Member Reviews

A group of aviators have formed their own company, known as Flyboy, Inc. They've landed on an alien planet and have completely devastated everything natural to the world. They've exploited and killed the natives as the tried to rebel against these alien invaders, and they've ravished hundreds of millions of terrain.

It was supposed to be an easy mission for the mercenaries - with support from the ground and a private military organization - and it was going to make the Flyboys extremely rich. But the indigenous people had other plans. They weren't going to roll over as easily as the Flyboys expected and the easy mission became a long, drawn out affair that might not ever have an ending.

Unless you are a fan of WWI-era dogfight fiction in a science fiction setting, this is a book to ignore.

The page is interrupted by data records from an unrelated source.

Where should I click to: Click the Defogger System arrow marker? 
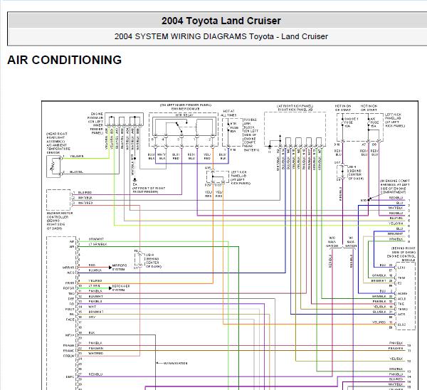(x=110, y=288)
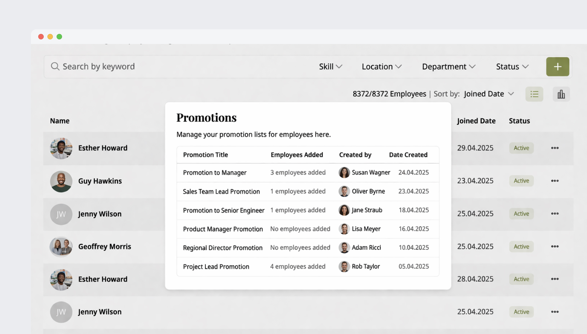Click the macOS green fullscreen button
The image size is (587, 334).
tap(59, 37)
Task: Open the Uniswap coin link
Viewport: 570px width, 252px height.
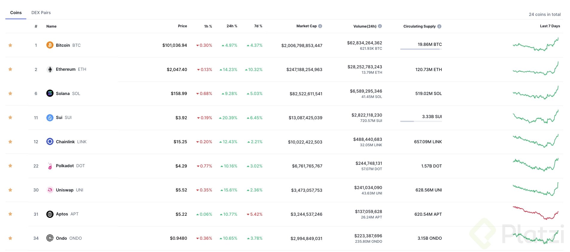Action: pyautogui.click(x=65, y=190)
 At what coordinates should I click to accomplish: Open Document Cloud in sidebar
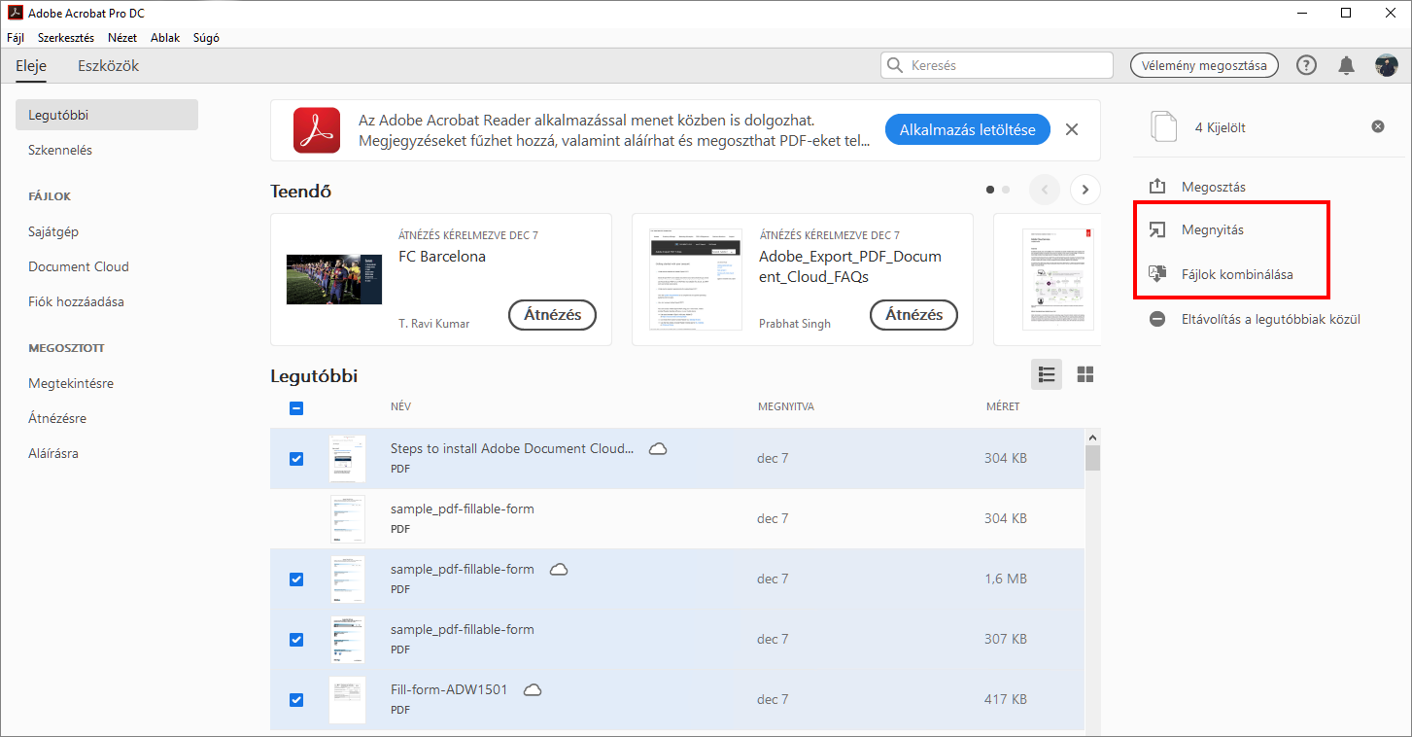point(79,266)
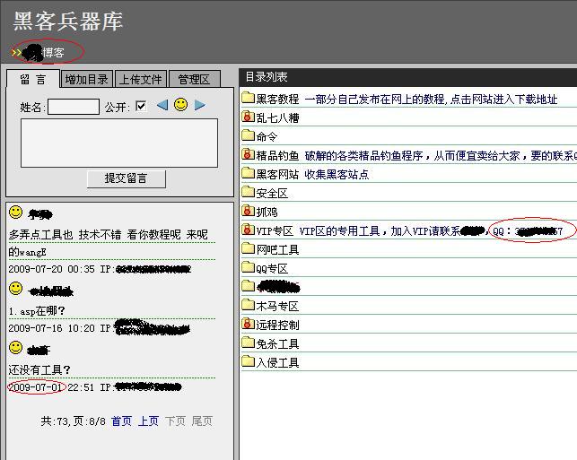Open the 安全区 directory

point(272,193)
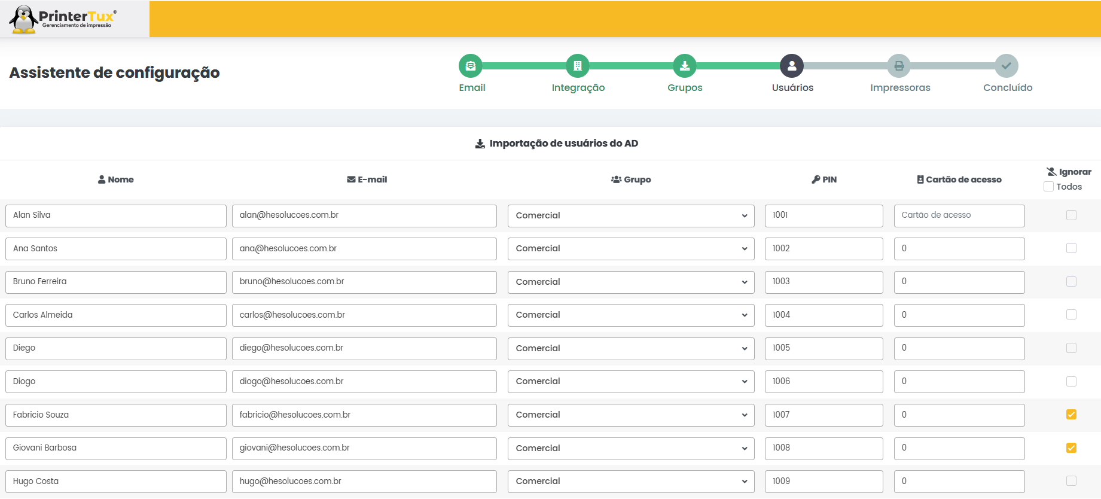Click the Concluído step label
The image size is (1101, 499).
click(x=1008, y=88)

First, this is full of warrior machismo. It's slap-on-the-back buddy stuff. It's gear-head military fiction with plenty of descriptions about how things work (though surprisingly it's all based on World War I styles and mechanics despite being set in the future - which was honestly just really confusing). There's some rough, macho sex ("The sex hadn’t been nice. there’d been nothing friendly about it. it was rough and it was hard and that’d been fine. it’d been good because that was what he’d needed and she’d wanted and, so, what she’d taken from him.") and even the simplest descriptions are militaristic ("Under his hand, Cat's body was warm like a gun."). And there's death and destruction.

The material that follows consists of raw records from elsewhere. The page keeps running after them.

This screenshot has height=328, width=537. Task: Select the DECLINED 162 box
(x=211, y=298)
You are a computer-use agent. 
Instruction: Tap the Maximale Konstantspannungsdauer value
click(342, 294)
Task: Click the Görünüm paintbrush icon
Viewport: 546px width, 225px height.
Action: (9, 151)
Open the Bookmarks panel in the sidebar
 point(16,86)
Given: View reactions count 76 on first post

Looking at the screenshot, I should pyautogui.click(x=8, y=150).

Lots of death and destruction.

Really this book is just a morass of stupid slaughter.

None of the characters in the book stood out as someone worthy of caring about. I didn't care about the characters - they were in this to get rich - and they were all cardboard stereotypes of 1930's era pilots.

The Science fiction aspect is negligible. This could have been set in 1930 with the invasion of an island. This could have been set in 1950 over Korea. This could have been set in 1960 in Vietnam. We get it. We're jerks. But without a purpose for the setting, this really was just a writer's practice at creating mood and characters. The mood was there, and it wasn't pleasant. The characters weren't.

Looking for a good book? Keep looking.

I received a digital copy of this book from the publisher, through Netgalley, in exchange for an honest review.